FORMANT ANALYSIS USING MIXTURES OF GAUSSIANS Parham Zolfaghari
Tony Robinson
Cambridge University Engineering Department, Trumpington Street, Cambridge CB2 1PZ, UK.
ABSTRACT This paper describes a new formant analysis technique whereby the formant parameters are represented in the form of Gaussian mixture distributions. These are estimated from the Discrete Fourier Transform (DFT) magnitude spectrum of the speech signal. The parameters obtained are the means, variances and the masses of the density functions, which are used to calculate centre frequencies, bandwidths and amplitudes of formants within the spectrum. In order to better fit the mixture distributions various modifications to the DFT magnitude spectrum, based on simple models of perception, were investigated. These include reduction of dynamic range, cepstral smoothing, use of the Mel scale and pre-emphasis of speech. Results are presented for these as well as formant tracks from analysing speech using the final formant analysis system.
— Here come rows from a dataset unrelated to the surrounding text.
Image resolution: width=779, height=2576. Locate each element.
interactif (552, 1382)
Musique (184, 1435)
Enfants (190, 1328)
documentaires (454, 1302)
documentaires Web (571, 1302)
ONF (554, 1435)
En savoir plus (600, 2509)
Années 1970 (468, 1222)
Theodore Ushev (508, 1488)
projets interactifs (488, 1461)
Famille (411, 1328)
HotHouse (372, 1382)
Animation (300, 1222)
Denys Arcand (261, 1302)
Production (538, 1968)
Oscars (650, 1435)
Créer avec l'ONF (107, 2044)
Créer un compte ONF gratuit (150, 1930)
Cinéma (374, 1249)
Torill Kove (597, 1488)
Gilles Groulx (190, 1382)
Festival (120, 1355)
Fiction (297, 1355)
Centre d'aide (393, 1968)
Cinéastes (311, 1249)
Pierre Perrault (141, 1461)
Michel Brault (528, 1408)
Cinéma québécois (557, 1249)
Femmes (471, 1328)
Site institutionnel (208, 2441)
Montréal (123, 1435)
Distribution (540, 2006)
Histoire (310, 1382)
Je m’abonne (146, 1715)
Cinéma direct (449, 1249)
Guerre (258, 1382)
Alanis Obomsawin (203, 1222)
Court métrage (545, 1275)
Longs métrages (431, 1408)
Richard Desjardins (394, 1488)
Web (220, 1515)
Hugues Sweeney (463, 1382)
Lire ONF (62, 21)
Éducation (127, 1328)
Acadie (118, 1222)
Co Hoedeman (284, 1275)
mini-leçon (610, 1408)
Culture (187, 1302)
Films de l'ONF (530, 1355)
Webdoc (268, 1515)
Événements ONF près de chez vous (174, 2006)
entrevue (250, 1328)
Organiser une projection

1. INTRODUCTION The spectral envelopes of many speech sounds are characterised by several prominent maxima. These represent the resonances of the vocal tract and are called formants. Formants are of interest to us for a number of reasons: they represent the most immediate source of articulatory information and the source most familiar to us by virtue of our use of formant information in speech perception. Hence, formant estimators, which are used in applications such as speech coding, either implicitly or explicitly, examine the spectral envelope. The problem of automatic formant analysis has received considerable attention during the past two decades, and a variety of approaches have been explored [6]. Schafer and Rabiner [7] presented the first detailed approach for automatically estimating formant structure from voiced speech using cepstral analysis. Markel [4] has presented a simplified procedure for estimating the formant frequencies using linear prediction techniques. Most of the above techniques are widely used in speech analysis and perform a deconvolution to separate the impulse response and the glottal driving function. The Fourier transform, in both analog and discrete-time forms, has been the basis for many important developments in speech analysis and synthesis. Clearly, the DFT can serve as a basis for formant analysis of speech, since it directly contains the formant information in its magnitude spectrum. Once the DFT of the speech signal has been calculated then other techniques can be applied to obtain the constituent components of speech.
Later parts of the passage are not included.